Open WillTemeraire opened this issue 6 years ago • 12 comments

Hello, please add a function to dynamically change the variable "ThingName" (=SSID) in the code before calling iotWebConf.init();.

The possibilities to assign the ESP32 (e.g. the ChipID) are not solved properly (please compare Issue #11 )

Thank you very much, sir.

WillTemeraire avatar Sep 08 '19 15:09 WillTemeraire

I'm not sure in the moment. But the getThingNameParameter() will provide you full control on the variable. Isn't this what you are looking for?

prampec avatar Sep 23 '19 20:09 prampec

WillTemeraire means that currently the only way to provide SSID is statically through constructor. This is a problem if main loop or setup code needs to generate SSID based on chip id, random number, time etc. One way is to modify the library as shown in #11. I was able to do it with custom connection handler but it is a bit ugly:

Define global iotWebConf with temporary static ssid, password: IotWebConf iotWebConf("temp_ssid", &dnsServer, &server, "temp_pwd");

Create custom connection handler before iotWebConf.init(); iotWebConf.setApConnectionHandler(&connectAp); iotWebConf.init();

Custom connection handler: boolean connectAp(const char* apName, const char* pwd) { // ignore function parameters, generate your own dynamically generated ssid, password: return WiFi.softAP(ssid, password, 4); // 4= max number connections }

PS I tried to first create global pointer (IotWebConf *iotWebConf) and placed constructor in setup code with dynamic SSID. This worked except then it would unexplainably crash and reboot the esp32 core when captive portal web page /config was accessed.

mmmstew avatar Nov 04 '19 19:11 mmmstew

I've had the same problem (dynamic SSID) and this is my temporary solution:

String dynamicThingName = "foobar";
auto iotThingName = iotWebConf.getThingName();
strncpy(iotThingName, dynamicThingName.c_str(), IOTWEBCONF_WORD_LEN);

iotWebConf.init();

fermuch avatar Dec 01 '19 20:12 fermuch

@prampec it would be nice to have an official setThingName complementing getThingName to avoid hacks like in previous post (which I will use for now).

In our project https://github.com/ecocurious/MultiGeiger there was even a full copy of your library source, edited just to add setThingName...

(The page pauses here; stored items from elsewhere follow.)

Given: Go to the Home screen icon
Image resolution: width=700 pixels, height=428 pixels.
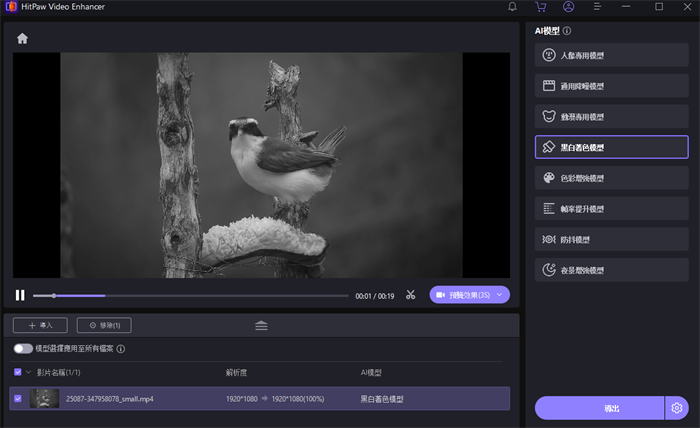Looking at the screenshot, I should (22, 39).
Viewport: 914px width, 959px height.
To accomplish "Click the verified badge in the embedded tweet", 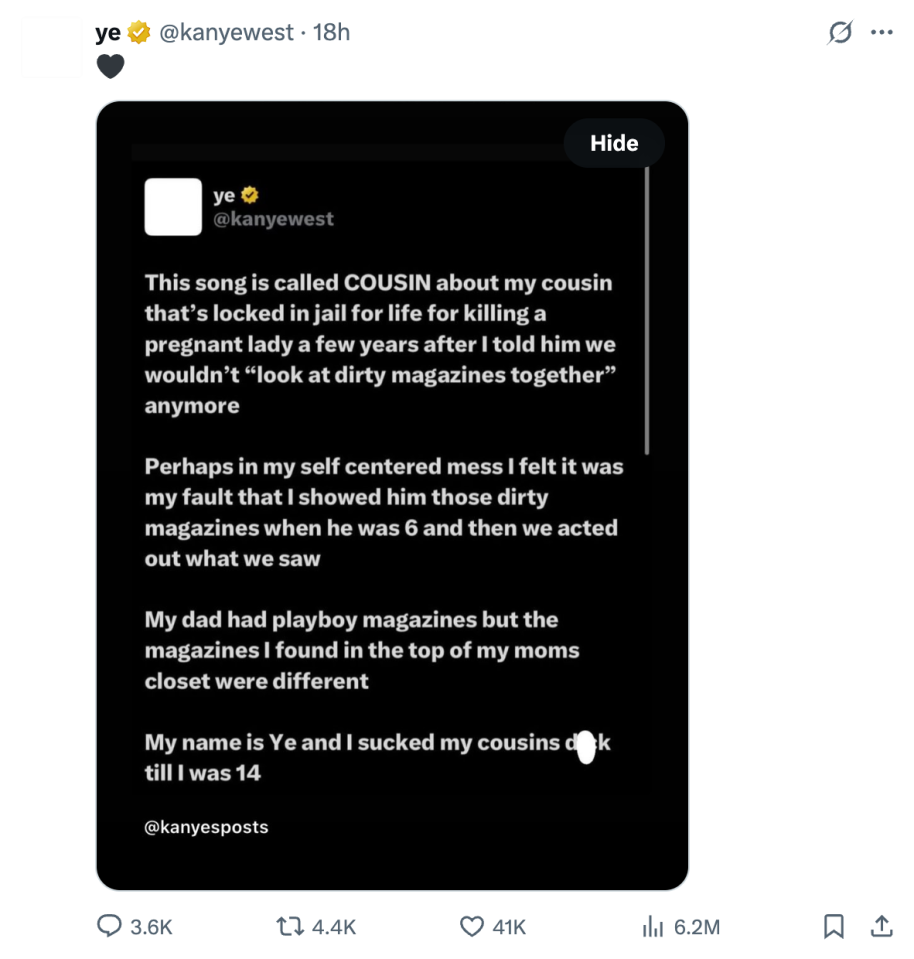I will point(248,195).
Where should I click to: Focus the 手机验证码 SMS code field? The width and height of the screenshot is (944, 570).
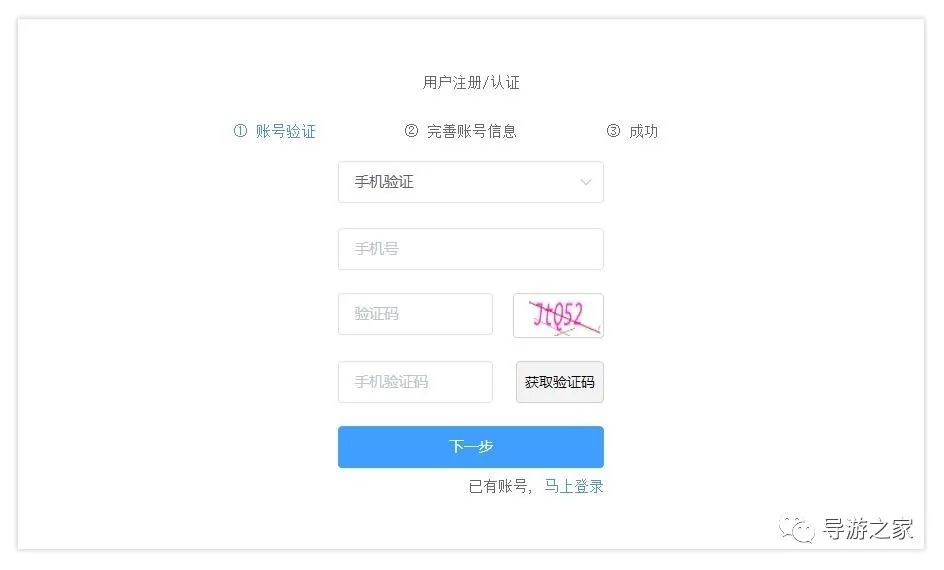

ThomasWaldmann avatar Jan 12 '20 23:01 ThomasWaldmann

+1 for this feature too!

richiejarvis avatar Feb 09 '20 19:02 richiejarvis

@richiejarvis in the end, we solved it by creating the class instance right with the correct thingName, so we neither needed the dirty hack nor a not-yet-implemented setThingName.

ThomasWaldmann avatar Feb 09 '20 19:02 ThomasWaldmann

This is an old one. Can someone please summarize whether there is a feature request here, or not. Thanks!

prampec avatar Apr 14 '21 23:04 prampec

Isn't it possible to declare a global pointer to iotWebConf: IotWebConf *iotWebConf; and create the actual object later (see this SO answer), when more logic can be used in order to set ThingName?

setup{
    iotWebConf = new IotWebConf(getThingNameFromSomewhere(), &dnsServer, &http, http_password, config_version);
    ...
}

You'd just need to call the methods with -> and not ., e.g. iotWebConf->addParameterGroup(&csvParams);

EricDuminil avatar May 17 '21 10:05 EricDuminil

@EricDuminil I would avoid using the "new" keyword in a microcontroller without a proper operating system. You might end up with memory problems in random points of the execution. In such a case you will not be notified about the problem, the MCU will just hang until the watchdog resets it.

prampec avatar May 17 '21 12:05 prampec

@prampec : It's true that "new" can be dangerous on a microcontroller. As far as I can tell, new IotWebConf() only takes 4 bytes, though, once all the parameters have been defined anyway. I can live with that, and it makes it easy to define thingname, SSID and password dynamically.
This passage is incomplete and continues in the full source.